KB Home’s second-quarter losses are worse than expected

The L.A. homebuilder says it is suffering from declining prices and widespread foreclosures in California, Nevada, Arizona and Florida.

By

Peter Y. HongTimes Staff Writer

Los Angeles homebuilder KB Home reported a second-quarter loss Friday of $256 million, or $3.30 per share, nearly three times the average prediction by analysts.

The average loss estimate by analysts surveyed by Bloomberg was $1 per share for the quarter ended May 31, 2008.

KB Home Chief Executive Jeffrey Mezger said in a conference call with analysts that the builder’s large presence in California, Nevada, Arizona and Florida – where home values have plummeted and foreclosures are widespread – hurt its performance.

Mezger said he did not expect home prices to recover anytime soon.

The only way to improve our margin is [to cut] costs,” he said.

Mezger said the company is cutting its building costs and offering more modest entry-level homes. He said sales prices of KB Home were down 7% in the last quarter and have fallen an additional 8% to 9% this quarter.
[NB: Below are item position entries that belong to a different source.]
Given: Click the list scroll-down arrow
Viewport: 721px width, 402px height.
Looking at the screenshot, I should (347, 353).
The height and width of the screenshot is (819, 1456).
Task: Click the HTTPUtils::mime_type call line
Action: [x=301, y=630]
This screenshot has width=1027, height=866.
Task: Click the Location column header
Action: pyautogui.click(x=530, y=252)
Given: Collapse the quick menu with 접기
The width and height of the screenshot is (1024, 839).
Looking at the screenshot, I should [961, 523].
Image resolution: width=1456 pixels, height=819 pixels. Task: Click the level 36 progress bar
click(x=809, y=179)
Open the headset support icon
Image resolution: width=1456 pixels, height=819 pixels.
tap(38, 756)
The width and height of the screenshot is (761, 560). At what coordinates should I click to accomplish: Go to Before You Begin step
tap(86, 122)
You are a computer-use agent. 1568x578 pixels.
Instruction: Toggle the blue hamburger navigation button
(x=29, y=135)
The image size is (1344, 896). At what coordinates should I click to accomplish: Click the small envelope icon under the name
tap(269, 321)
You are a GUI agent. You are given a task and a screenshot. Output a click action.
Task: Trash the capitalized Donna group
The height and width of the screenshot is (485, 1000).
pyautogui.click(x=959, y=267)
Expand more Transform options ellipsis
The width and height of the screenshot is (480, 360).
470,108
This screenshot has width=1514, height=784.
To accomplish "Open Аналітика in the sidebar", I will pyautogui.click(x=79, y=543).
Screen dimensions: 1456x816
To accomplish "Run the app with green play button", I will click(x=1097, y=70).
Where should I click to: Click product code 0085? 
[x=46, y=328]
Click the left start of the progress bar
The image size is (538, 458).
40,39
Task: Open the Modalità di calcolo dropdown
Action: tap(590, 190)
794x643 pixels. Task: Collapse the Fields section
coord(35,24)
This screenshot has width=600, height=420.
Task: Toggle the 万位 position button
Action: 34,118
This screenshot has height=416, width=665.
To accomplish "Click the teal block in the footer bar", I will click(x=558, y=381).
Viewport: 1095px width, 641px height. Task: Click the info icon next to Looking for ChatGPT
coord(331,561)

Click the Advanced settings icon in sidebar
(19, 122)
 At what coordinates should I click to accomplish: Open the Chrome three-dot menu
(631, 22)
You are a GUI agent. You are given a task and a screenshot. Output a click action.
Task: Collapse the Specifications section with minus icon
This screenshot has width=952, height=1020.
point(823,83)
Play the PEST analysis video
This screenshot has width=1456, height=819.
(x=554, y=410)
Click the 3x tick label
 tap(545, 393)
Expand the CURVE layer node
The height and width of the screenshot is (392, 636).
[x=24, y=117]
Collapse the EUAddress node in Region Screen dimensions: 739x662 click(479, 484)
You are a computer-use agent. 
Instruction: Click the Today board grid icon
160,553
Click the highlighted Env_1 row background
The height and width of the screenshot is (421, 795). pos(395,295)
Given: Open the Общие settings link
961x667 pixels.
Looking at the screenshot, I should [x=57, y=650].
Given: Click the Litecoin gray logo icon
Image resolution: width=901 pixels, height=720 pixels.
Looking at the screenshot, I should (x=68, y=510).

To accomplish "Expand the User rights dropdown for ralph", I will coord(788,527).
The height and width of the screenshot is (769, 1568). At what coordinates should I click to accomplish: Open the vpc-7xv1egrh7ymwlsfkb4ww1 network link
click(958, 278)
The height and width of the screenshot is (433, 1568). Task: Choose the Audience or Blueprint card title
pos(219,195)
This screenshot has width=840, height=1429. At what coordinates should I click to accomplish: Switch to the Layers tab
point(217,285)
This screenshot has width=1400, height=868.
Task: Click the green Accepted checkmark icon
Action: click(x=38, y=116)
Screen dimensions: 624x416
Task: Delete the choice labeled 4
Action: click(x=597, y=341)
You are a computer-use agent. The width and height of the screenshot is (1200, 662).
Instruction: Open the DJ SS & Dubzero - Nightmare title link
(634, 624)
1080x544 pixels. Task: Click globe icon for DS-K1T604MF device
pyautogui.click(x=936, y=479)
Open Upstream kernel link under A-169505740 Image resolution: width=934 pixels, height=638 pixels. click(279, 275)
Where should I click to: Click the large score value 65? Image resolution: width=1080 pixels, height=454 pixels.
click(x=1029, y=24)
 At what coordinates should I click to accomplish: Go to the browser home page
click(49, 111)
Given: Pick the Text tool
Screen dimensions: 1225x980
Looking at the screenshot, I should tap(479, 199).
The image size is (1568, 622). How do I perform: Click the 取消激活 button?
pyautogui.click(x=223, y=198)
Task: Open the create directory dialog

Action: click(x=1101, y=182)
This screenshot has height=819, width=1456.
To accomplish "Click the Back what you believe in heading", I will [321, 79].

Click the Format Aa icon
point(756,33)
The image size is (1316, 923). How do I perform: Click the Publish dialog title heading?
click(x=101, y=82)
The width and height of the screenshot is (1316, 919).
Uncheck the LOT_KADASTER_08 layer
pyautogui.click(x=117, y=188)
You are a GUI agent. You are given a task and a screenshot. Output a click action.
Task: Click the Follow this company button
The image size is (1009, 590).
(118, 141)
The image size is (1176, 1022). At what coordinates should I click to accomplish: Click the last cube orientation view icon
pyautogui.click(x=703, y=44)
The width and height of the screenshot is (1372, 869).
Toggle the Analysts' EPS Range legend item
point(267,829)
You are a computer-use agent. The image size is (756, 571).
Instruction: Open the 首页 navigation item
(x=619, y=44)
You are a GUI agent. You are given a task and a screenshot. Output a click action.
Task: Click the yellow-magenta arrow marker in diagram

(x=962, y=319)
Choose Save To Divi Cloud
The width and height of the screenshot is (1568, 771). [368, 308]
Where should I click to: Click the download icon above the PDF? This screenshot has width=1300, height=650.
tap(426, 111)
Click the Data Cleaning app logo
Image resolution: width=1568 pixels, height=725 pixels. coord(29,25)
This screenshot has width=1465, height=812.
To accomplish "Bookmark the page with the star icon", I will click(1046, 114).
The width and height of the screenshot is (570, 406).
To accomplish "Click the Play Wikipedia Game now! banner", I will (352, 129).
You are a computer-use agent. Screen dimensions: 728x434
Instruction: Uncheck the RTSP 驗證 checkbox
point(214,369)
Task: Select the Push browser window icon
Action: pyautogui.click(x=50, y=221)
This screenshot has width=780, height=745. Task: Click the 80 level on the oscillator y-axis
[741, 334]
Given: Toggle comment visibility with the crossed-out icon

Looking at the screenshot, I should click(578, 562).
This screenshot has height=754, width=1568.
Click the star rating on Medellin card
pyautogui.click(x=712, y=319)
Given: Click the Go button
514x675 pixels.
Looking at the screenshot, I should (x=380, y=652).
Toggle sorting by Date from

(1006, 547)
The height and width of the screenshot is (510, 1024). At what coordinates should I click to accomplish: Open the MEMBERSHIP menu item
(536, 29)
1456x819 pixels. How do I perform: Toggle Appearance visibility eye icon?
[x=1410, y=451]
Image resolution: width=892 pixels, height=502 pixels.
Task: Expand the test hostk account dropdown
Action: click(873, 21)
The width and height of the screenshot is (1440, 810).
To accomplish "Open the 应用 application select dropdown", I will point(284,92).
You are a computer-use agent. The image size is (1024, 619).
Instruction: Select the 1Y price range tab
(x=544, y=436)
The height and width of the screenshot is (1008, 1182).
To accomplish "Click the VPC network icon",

The company’s $256 million second-quarter loss compares with a $148.7 million, or $1.93 per share, loss for the same quarter a year ago.

Its second-quarter revenues of $639 million were down compared with its $1.41 billion in revenue for the same quarter a year ago.

Mezger said the company continues to trim its costs and overhead, to better position itself for rising demand for housing after 2010.